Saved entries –
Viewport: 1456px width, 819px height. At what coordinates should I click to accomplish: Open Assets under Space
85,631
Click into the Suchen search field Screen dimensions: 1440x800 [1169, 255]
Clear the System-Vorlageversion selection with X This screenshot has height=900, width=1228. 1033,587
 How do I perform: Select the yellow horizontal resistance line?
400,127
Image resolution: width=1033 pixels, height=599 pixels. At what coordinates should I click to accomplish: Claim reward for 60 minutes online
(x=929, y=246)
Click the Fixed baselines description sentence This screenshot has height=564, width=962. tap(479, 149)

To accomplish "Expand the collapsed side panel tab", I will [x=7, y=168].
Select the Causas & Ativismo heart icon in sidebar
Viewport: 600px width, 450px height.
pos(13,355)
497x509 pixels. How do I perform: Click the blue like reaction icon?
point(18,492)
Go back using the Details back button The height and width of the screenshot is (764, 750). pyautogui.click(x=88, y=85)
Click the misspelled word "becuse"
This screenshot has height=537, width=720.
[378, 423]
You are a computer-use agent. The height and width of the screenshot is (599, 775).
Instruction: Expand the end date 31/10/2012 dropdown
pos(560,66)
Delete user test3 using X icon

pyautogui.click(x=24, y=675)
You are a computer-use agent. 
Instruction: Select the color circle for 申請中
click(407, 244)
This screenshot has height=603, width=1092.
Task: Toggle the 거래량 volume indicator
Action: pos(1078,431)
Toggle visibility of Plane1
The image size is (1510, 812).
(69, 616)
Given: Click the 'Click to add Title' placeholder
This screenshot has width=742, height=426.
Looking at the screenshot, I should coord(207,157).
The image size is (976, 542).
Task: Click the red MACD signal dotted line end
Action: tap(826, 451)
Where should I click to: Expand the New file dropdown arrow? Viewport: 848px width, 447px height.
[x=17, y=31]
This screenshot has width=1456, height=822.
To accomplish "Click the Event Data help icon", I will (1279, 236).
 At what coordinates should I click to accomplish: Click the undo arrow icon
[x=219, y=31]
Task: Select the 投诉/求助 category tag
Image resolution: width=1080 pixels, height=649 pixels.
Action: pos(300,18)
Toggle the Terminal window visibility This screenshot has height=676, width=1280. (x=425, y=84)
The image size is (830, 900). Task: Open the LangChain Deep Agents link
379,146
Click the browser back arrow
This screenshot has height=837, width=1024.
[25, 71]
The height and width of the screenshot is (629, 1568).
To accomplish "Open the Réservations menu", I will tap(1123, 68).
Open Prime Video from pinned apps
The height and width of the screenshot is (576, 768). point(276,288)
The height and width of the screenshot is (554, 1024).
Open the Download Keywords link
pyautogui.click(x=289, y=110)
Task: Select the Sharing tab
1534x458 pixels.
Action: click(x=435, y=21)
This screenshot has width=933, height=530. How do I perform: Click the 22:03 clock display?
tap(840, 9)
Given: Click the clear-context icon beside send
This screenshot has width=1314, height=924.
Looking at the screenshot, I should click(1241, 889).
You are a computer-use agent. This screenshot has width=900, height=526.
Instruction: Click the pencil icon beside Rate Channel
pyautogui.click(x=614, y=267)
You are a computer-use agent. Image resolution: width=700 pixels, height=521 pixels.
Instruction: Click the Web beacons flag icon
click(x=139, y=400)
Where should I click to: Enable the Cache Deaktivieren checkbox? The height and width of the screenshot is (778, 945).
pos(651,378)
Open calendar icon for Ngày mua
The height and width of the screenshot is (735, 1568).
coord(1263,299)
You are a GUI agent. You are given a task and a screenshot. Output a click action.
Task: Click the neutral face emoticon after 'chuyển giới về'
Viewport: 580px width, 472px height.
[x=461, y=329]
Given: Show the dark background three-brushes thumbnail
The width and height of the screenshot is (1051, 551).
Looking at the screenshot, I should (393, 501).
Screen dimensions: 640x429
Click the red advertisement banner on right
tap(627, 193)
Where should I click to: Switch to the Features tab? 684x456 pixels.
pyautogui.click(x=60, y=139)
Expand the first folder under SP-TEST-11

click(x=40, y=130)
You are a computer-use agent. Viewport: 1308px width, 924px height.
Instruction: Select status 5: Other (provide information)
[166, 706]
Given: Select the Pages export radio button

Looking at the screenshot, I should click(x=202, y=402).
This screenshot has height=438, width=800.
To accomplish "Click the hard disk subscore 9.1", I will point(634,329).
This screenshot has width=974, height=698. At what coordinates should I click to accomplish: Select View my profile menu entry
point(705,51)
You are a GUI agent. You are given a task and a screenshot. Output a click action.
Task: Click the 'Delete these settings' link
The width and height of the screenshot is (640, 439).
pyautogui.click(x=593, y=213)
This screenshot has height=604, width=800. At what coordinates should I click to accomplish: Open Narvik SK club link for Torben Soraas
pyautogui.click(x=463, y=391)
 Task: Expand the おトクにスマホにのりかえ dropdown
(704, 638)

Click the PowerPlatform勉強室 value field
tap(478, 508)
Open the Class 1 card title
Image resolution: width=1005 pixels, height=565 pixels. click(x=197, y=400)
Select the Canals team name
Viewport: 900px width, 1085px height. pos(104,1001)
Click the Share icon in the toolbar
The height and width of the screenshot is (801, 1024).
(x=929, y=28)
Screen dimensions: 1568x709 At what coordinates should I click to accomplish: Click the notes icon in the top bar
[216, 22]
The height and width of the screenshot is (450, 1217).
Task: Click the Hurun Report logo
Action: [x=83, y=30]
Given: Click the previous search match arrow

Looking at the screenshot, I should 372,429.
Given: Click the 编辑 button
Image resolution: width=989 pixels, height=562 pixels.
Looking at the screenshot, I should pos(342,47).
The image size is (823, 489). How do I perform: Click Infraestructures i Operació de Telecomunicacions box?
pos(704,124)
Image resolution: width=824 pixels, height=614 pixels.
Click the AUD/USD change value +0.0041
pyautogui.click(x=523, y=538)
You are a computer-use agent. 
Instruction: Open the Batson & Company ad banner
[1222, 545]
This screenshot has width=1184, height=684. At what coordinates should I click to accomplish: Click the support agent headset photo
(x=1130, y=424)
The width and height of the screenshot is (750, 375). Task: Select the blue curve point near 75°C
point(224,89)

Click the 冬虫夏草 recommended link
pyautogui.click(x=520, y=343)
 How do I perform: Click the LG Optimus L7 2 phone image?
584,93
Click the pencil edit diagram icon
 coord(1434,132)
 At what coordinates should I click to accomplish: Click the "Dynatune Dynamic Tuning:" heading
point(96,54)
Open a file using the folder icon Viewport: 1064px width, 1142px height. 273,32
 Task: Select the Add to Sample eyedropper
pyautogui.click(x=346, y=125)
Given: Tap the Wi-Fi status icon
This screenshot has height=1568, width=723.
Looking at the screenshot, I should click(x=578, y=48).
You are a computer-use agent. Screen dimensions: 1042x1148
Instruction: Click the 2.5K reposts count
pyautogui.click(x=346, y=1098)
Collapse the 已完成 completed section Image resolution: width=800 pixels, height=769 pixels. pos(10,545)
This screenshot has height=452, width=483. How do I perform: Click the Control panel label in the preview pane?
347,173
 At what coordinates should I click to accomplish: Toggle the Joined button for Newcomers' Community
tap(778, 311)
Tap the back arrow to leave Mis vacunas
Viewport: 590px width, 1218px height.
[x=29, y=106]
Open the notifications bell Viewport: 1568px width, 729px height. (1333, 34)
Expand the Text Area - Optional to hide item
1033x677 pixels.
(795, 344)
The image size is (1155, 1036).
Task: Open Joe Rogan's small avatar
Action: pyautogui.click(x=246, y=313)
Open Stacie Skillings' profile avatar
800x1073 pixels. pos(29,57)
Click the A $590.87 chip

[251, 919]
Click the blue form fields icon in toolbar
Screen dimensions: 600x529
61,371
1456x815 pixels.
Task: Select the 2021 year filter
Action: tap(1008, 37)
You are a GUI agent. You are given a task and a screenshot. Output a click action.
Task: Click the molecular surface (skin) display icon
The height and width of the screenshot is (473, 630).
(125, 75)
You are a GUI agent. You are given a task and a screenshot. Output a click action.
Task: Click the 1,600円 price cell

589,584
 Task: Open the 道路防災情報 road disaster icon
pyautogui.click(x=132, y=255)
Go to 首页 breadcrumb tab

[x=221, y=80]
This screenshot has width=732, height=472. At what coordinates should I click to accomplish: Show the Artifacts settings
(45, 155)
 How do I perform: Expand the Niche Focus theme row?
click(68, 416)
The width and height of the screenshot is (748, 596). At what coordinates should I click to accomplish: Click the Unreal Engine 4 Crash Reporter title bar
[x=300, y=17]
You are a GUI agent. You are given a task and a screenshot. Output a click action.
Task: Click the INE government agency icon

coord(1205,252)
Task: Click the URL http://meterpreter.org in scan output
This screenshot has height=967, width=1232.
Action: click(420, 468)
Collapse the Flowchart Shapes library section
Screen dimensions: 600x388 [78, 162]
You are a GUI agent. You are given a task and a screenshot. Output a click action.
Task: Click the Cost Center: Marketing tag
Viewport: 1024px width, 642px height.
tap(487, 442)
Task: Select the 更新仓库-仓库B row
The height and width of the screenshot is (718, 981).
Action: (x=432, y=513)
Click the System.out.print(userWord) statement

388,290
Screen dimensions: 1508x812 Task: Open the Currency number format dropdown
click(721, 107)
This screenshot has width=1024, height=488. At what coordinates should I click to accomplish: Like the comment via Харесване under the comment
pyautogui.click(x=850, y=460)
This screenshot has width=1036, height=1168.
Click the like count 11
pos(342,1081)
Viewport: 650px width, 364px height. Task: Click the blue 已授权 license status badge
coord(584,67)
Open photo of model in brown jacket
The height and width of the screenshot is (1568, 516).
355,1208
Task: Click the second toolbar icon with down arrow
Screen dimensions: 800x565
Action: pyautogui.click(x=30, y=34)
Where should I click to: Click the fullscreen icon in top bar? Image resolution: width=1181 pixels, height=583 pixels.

WORK TO BE COMPLETED – Nothing but an exact copy of the lines from the start of the entries through the line containing "Clear the System-Vorlageversion" belongs in the response.

TASK ANSWER –
Viewport: 1456px width, 819px height. At what coordinates should I click to accomplish: Open Assets under Space
85,631
Click into the Suchen search field Screen dimensions: 1440x800 [1169, 255]
Clear the System-Vorlageversion selection with X This screenshot has height=900, width=1228. 1033,587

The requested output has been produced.